— Problem requirements —
Please rewrite the records as a numbered list, starting with the line that contains "Click the Plugin" and going on through the line that contains "I will pos(426,137).", leaving out blank lines.

Rows showing where targets appear
_____

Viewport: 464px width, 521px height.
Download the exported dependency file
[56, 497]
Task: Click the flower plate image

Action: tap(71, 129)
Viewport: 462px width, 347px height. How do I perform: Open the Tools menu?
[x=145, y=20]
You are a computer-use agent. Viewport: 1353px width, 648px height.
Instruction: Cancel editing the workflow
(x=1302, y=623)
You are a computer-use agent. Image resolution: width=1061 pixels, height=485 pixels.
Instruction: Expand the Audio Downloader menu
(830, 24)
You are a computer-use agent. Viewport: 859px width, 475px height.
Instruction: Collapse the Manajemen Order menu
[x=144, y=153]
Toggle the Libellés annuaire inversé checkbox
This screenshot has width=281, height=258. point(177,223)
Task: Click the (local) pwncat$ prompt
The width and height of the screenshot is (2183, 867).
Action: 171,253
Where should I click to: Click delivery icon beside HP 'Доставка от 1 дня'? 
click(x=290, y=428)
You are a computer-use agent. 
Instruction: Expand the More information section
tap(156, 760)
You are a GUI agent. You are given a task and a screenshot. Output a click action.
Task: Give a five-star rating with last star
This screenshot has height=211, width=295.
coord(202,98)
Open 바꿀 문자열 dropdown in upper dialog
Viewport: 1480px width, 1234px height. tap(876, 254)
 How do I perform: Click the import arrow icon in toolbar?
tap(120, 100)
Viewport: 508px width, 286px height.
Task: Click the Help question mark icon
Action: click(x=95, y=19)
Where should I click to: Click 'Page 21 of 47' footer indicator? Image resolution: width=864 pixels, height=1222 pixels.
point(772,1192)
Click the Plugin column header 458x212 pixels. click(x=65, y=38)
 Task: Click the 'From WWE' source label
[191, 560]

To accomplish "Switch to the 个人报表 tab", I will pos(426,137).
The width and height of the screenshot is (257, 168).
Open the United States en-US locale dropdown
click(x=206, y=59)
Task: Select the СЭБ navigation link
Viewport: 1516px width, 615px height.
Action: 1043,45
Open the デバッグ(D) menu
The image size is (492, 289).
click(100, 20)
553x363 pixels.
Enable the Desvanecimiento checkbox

_____

— Finished exercise —
1. Click the Plugin column header 458x212 pixels. click(x=65, y=38)
2.  Task: Click the 'From WWE' source label
3. [191, 560]
4. To accomplish "Switch to the 个人报表 tab", I will pos(426,137).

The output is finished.